HARARE – Horticultural concern Interfresh Limited (Interfresh) plans to delist from the Zimbabwe Stock Exchange (ZSE).
The group, intending to relist in the medium-term after “aggressive restructuring”, said its stock is not reflecting true value on the local bourse as it has “consistently traded at a discount to net asset value of the company and… other valuation methods.”
The transaction — subject to shareholder approval at a December 11, 2013 extraordinary general meeting — will be with effect from year end.
Interfresh said after delisting, it planned to raise $6 million capital through convertible debt from private equity and structured finance markets, using valuation methods other than the stock market.
“Raising capital at the current valuation has proved rather limiting. The company does not have
significant borrowing capacity which can be achieved at reasonable cost,” it said, adding that only $3 million was raised a few months back.
In July, Interfresh embarked on a $3 million rights issue with the funds earmarked to recapitalise operations and retire debt.
The group’s voluntary departure from the bourse comes as it disposed of its head office and lost part of its strategic land — Mazoe Citrus Estate (MCE).
Early this year, government — through the Lands ministry — acquired 46 percent of MCE’s arable land and allocated it to an unspecified party.
“This portion of land represents…. 30 percent of its (Interfresh) budgeted revenue for the financial year 2013 and 52 percent of the value of immovable and biological assets,” said Tawanda Namusi, Interfresh’s company secretary then.
However, market observers contend that due to these developments, Interfresh had no option but delist.
“Over the years Interfresh has been facing challenges. The disposal of its head office and loss of its land seriously depleted its balance sheet in a big way,” said one analyst who preferred anonymity.
“This has a significant impact on their share price. The business is hinged on land and they lost a significant and attractive piece of it,” the analyst said, adding that “they should have de-listed way back. It was long overdue.”

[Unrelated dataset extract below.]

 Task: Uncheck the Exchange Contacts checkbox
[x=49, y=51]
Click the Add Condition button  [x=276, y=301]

Meanwhile, Interfresh said post delisting, it will remain a public company while trading of its shares will be by private valuation and agreement between buyer and seller.

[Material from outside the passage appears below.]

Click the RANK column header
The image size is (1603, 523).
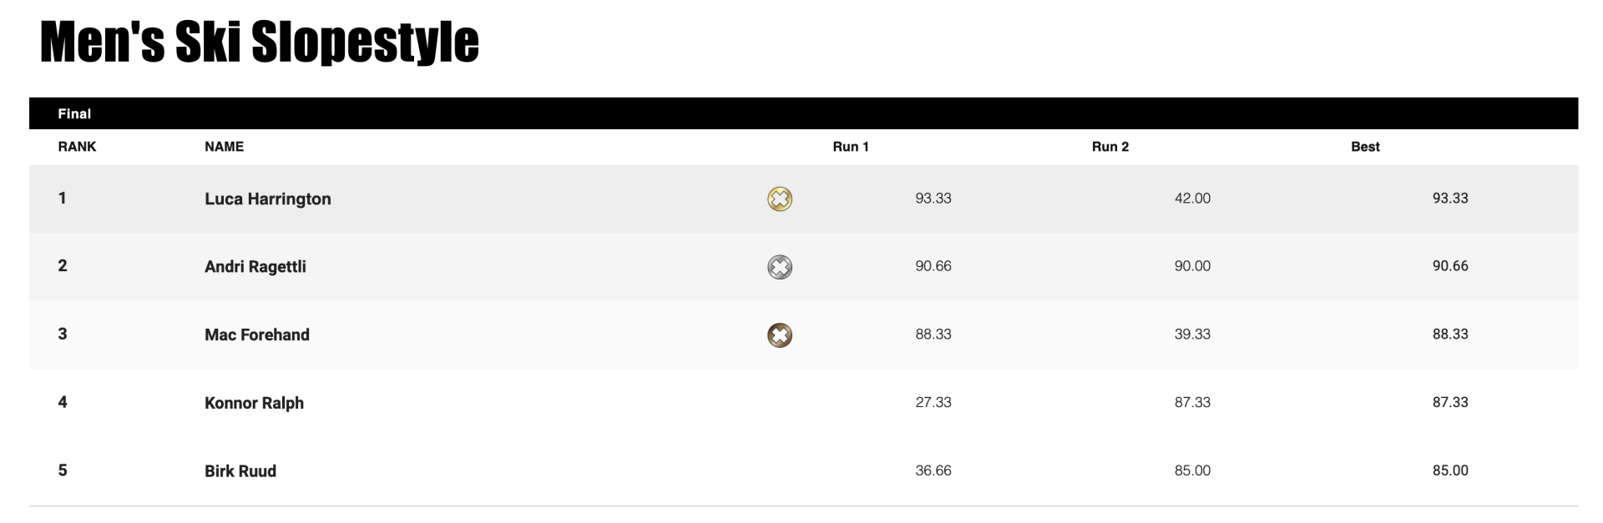point(77,147)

The group will also discontinue publication of its financials.
Interfresh, which is in the business of producing, processing and marketing agricultural, horticultural, agro-industrial and allied food products in both the local and export markets, has since dollarisation in 2009 not been adequately recapitalised but relied on debt financing to sustain its operations.
In 2011, the company — which has three strategic divisions namely, Citrus, Flowers and Trading — secured a $5 million six-year loan to fund both capital expenditure and working capital.